Starting November 1, Airbnb hosts in San Francisco and New York City will be unable to list more than one home on the platform. Listing multiple homes has been banned by legislation in both of these cities, but those prohibitions have proved hard to enforce. This is the first time Airbnb has changed the way its platform is engineered in order to assist with regulation.
Airbnb critics in high-rent cities like New York and San Francisco have long argued that some hosts are renting out to tourists multiple units that could otherwise be rented out affordably to residents of those cities, thereby driving up housing costs.
“If you build this into the front end,” said Airbnb head of global policy Chris Lehane Wednesday morning, “the problem takes care of itself.”
Starting November 1, hosts will go through “a rigorous process where we figure out who you are,” said Lehane on the conference call. Airbnb did not go into further specifics about how this process works.
In an email, a spokesperson from anti-Airbnb interest group ShareBetter said the change is "a tacit acknowledgement by Airbnb that they're dominated by commercial operators with multiple listings who are stealing our supply of affordable housing and they're finally admitting it's a problem.”
In a memo released Wednesday morning, Airbnb also made other policy proposals specific to New York hosts, including a three-strikes policy for hosts who break the rules, a revenue sharing scheme in which landlords of multi-unit buildings could use some of the profit from tenants hosting Airbnb guests to cover maintenance costs, and a “simple, streamlined registration system” built by Airbnb, rather than by the city.
These suggestions from Airbnb come just as New York Governor Andrew Cuomo is weighing whether or not to veto a bill that would heavily regulate short-term renting, including fines of up to $7,500 on individual hosts. The offers made by the company on Wednesday follow an aggressive ad campaign opposing that bill, as well as threats by Airbnb to sue the state of New York. The company has already sued San Francisco, Anaheim, and Santa Monica over similar regulatory issues.

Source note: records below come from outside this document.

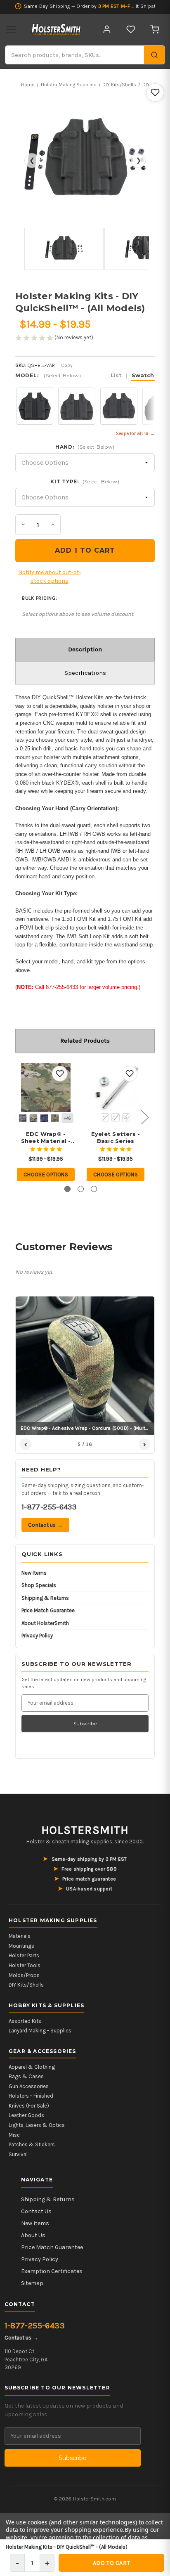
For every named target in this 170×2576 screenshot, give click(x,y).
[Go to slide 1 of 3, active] (67, 1189)
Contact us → (45, 1525)
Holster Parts (24, 1955)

It’s not yet clear whether Airbnb plans to make similar changes to its product outside of New York and San Francisco. It’s also not clear whether and how hosts will find new ways to circumvent the rules.
These won’t be the only changes to the platform going into effect on November 1. According to a report on discrimination on Airbnb published in September, all Airbnb users “will be asked to affirm and uphold the Airbnb Community Commitment before they book or share their space on the Airbnb platform.” According to the report, users who don’t agree with the discrimination policy will will be booted from the site starting November 1. Other features — including an email survey sent to guests who are denied rooms and online anti-bias training — are set to launch the same day.
Governor Cuomo has until October 29 to veto the short-term rental bill.